Judul : MEDIA SOSIAL MENURUT PANDANGAN ISLAM
link : MEDIA SOSIAL MENURUT PANDANGAN ISLAM
MEDIA SOSIAL MENURUT PANDANGAN ISLAM
MEDIA SOSIAL MENURUT PANDANGAN ISLAM
Facebook dan situs-situs yang lainnya serta penggunaan internet adalah
suatu hal yang baru. Dengan artian belum ada pada zaman Rasulullah SAW
dan para sahabatnya. Internet ada pada zaman modern seperti sekarang.
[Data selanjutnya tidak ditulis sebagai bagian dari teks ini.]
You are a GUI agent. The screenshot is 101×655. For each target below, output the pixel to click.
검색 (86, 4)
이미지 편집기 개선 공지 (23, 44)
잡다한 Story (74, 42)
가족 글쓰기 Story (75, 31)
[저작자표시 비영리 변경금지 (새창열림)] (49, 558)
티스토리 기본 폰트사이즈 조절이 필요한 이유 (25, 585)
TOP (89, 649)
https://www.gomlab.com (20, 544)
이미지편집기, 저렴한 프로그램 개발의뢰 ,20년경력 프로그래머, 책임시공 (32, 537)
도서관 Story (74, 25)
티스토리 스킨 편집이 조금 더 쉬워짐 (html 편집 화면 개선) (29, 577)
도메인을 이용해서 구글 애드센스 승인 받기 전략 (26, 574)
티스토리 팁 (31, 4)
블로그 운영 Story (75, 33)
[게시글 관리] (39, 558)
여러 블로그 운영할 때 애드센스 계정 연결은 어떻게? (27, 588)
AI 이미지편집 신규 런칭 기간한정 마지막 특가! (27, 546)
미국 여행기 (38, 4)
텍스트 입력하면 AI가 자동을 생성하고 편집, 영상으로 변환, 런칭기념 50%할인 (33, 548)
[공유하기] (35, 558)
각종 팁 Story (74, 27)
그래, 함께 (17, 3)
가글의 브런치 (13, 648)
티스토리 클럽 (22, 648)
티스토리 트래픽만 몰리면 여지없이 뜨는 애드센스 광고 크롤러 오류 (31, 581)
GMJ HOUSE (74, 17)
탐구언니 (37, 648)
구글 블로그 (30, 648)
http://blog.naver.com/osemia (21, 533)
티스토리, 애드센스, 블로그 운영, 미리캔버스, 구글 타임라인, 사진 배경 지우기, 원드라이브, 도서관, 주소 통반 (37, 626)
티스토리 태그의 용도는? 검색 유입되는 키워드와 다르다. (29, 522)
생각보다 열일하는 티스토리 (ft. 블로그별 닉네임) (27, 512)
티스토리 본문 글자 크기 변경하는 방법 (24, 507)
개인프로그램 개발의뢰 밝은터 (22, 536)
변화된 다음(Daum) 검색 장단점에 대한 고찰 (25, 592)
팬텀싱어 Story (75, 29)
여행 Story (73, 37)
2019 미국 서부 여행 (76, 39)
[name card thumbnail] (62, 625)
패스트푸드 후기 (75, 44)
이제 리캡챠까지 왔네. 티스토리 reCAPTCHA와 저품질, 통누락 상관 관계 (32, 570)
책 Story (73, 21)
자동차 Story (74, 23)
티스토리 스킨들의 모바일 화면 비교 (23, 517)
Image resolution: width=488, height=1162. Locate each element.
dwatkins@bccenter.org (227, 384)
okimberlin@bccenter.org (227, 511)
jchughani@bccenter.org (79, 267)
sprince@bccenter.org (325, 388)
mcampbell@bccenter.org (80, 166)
Jadi tidak ada dalil khusus dari Al-Qur'an dan As-Sunnah tentang hukum
dari menggunakan jasa internet atau mengakses situs tersebut. Akan
tetapi kaedah fiqhiyah mengatakan "hukum asal dari sesuatu adalah mubah
(boleh)." Berangkat dari kaedah tersebut. Kita dapat meninjau bahwa
hukum penggunaan jasa internet dan mengakses situs-situs yang tidak
berbau unsur-unsur yang diharamkan maka hukumnya adalah mubah
(boleh).[2]
الْأَصْلُ فِي الْأَشْيَاءِ الْإِبَاحَةُ حَتَّى يَدُلُّ الدَّلِيلُ عَلَى التَّحْرِيمِ
asal dari segala sesuatu adalah mubah, selama tidak ada dalil yang melarangnya.
Dari hasil penelitian dari Al Qur’an dan As Sunnah, para ulama membuat
dua kaedah ushul fiqih berikut ini: Hukum asal untuk perkara ibadah
adalah terlarang dan tidaklah disyari’atkan sampai Allah dan Rasul-Nya
mensyari’atkan. Sebaliknya, hukum asal untuk perkara ‘aadat (non ibadah)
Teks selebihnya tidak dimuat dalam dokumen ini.